Thanks for the suggestions.

Heres my approach.
---------------------------------------------
require 'find'

def dirsearch(namefile, topdir, outfile)

out = File.new(outfile, "w")
#Total number of files found
total = 0

# Array with file extensions to check for
exts = %w{.doc .rtf .txt}

# Check entries in each subdirectory of TopDir
Find.find(topdir){|entry|
# If entry a Directory search inside it
if FileTest.directory?(entry)
next
# Else entry was a file
else
# If current file has a desired extension
if exts.include? File.extname(entry)
# Check for each name in namefile
File.open(namefile).each{|name| name = name.chomp
# If name is part of basename of file
if File.basename(entry) =~ /#{name}/
# Write line to output file and screen if there is a match
out.puts(name+ ", " + entry + ", " + File.open(entry).mtime.to_s)
puts name + ", " + entry + ", " + File.open(entry).mtime.to_s
total += 1
end
}
end
end
}
print "Total files = ", total , "\n"
out.close
end
 
N

nobu.nokada

Hi,

At Thu, 2 Sep 2004 04:50:22 +0900,
Jabari Zakiya wrote in [ruby-talk:111197]:
Heres my approach.
---------------------------------------------
require 'find'

def dirsearch(namefile, topdir, outfile)

out = File.new(outfile, "w")
#Total number of files found
total = 0

# Array with file extensions to check for
exts = %w{.doc .rtf .txt}

# Check entries in each subdirectory of TopDir
Find.find(topdir){|entry|
# If entry a Directory search inside it
if FileTest.directory?(entry)
next
# Else entry was a file
else

Don't you want to check if it is a file? Many file systems
have other types than file and directory, you should use
File.file?(entry) or:

stat = File.stat(entry)
if stat.file?
# If current file has a desired extension
if exts.include? File.extname(entry)
# Check for each name in namefile
File.open(namefile).each{|name| name = name.chomp
# If name is part of basename of file
if File.basename(entry) =~ /#{name}/

Compiling regexp each time would be too expensive.
# Write line to output file and screen if there is a match
out.puts(name+ ", " + entry + ", " + File.open(entry).mtime.to_s)
puts name + ", " + entry + ", " + File.open(entry).mtime.to_s

Leaving opened files is very bad manner. You can use
File.mtime(entry) instead, or with above File.stat:

out.puts(name+ ", " + entry + ", " + stat.mtime.to_s)
puts name + ", " + entry + ", " + stat.mtime.to_s
 
O

Osuka Adartse

Jabari said:
Thanks for the suggestions.

Heres my approach.
---------------------------------------------
require 'find'

def dirsearch(namefile, topdir, outfile)

out = File.new(outfile, "w")
#Total number of files found
total = 0

# Array with file extensions to check for
exts = %w{.doc .rtf .txt}

# Check entries in each subdirectory of TopDir
Find.find(topdir){|entry|
# If entry a Directory search inside it
if FileTest.directory?(entry)
next
unless I didn't understood You, there's no real point for this 2
lines... so I changed'em to deleting also the next 4...
if !FileTest.directory?(entry) && exts.include?(File.extname(entry))
# Else entry was a file
else
# If current file has a desired extension
if exts.include?

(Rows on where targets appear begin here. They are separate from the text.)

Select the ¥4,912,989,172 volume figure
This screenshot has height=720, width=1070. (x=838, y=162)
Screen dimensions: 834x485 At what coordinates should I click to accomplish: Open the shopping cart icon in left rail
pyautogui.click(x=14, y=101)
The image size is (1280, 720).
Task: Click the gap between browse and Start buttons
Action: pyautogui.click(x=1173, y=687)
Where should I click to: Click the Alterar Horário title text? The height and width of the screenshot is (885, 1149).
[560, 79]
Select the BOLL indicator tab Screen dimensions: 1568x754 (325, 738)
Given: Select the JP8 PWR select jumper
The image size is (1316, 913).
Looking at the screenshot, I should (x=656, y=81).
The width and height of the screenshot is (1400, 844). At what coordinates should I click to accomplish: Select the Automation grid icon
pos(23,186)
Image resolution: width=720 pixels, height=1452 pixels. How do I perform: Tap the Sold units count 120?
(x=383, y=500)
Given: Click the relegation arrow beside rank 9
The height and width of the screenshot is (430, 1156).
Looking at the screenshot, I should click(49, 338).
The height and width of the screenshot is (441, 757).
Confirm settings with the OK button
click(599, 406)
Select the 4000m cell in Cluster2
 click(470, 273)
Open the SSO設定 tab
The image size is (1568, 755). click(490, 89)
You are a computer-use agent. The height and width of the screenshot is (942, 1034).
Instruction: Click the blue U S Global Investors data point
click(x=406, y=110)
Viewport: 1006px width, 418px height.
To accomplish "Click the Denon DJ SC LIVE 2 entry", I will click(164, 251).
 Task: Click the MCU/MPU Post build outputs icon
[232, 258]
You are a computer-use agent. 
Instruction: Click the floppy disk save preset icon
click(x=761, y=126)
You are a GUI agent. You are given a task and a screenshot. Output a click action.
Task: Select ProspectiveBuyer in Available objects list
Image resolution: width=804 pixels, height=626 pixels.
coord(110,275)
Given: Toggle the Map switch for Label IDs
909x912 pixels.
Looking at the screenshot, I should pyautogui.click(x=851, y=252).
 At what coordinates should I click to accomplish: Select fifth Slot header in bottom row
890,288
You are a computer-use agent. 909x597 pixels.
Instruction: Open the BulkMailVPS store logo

File.extname(entry)
I prefer to add the ()'s for readability, I wondered for a sec' what the
above line meant ;-)
# Check for each name in namefile
File.open(namefile).each{|name| name = name.chomp
# If name is part of basename of file
if File.basename(entry) =~ /#{name}/
# Write line to output file and screen if there is a match
out.puts(name+ ", " + entry + ", " + File.open(entry).mtime.to_s)
btw there's no need to open the file for using several of File.methods
or the to_s
puts name + ", " + entry + ", " + File.open(entry).mtime.to_s
a matter of preference but I avoid: puts variable + ", " + ...etc intead
puts "#{variable}, #{var2}" or better use printf to get more control on
output, it's easier on the eyes...at least for me i.e. printf("%-24s,
%-48s , %s\n",name,entry,File.mtime(entry)) I used strftime for similar
reasons.
total += 1
end
}
end
end
}
print "Total files = ", total , "\n"
out.close
end
goodie!! :)

my lil' changes FWIW

def dirsearch(namefile, topdir, outfile)
require 'find'
out = File.new(outfile, "w")
#Total number of files found
total = 0

# Array with file extensions to check for
exts = %w{.doc .rtf .txt}

# Check entries in each subdirectory of TopDir
Find.find(topdir){|entry|
# we're looking for files not dirs and files thta match exts so...
if !FileTest.directory?(entry) && exts.include?(File.extname(entry))
# Check for each name in namefile
File.open(namefile).each{|name| name = name.chomp
# If name is part of basename of file
if File.basename(entry) =~ /#{name}/
# Write line to output file and screen if there is a match
out.printf("%-16s: %-48s:
%s\n",name,entry,File.mtime(entry).strftime("%d-%b-%Y %H:%M"))
#either this line with mtime's output as it is or formatted
with strftime
#strftime makes things more my way omitting info I don't
need/want...
#option#printf("%-24s: %-48s:
%s\n",name,entry,File.mtime(entry))
printf("%-16s: %-48s:
%s\n",name,entry,File.mtime(entry).strftime("%d-%b-%Y %H:%M"))
total += 1
end
}
end
}
print "Total files = #{total} \n"
out.close
end


cheers
Adartse
 
J

Jabari Zakiya

Osuka Adartse said:
my lil' changes FWIW

def dirsearch(namefile, topdir, outfile)
require 'find'
out = File.new(outfile, "w")
#Total number of files found
total = 0

# Array with file extensions to check for
exts = %w{.doc .rtf .txt}

# Check entries in each subdirectory of TopDir
Find.find(topdir){|entry|
# we're looking for files not dirs and files thta match exts so...
if !FileTest.directory?(entry) && exts.include?(File.extname(entry))
# Check for each name in namefile
File.open(namefile).each{|name| name = name.chomp
# If name is part of basename of file
if File.basename(entry) =~ /#{name}/
# Write line to output file and screen if there is a match
out.printf("%-16s: %-48s:
%s\n",name,entry,File.mtime(entry).strftime("%d-%b-%Y %H:%M"))
#either this line with mtime's output as it is or formatted
with strftime
#strftime makes things more my way omitting info I don't
need/want...
#option#printf("%-24s: %-48s:
%s\n",name,entry,File.mtime(entry))
printf("%-16s: %-48s:
%s\n",name,entry,File.mtime(entry).strftime("%d-%b-%Y %H:%M"))
total += 1
end
}
end
}
print "Total files = #{total} \n"
out.close
end


cheers
Adartse

---------------------------------------------------------
Taking everyones suggestions into account here is my new version.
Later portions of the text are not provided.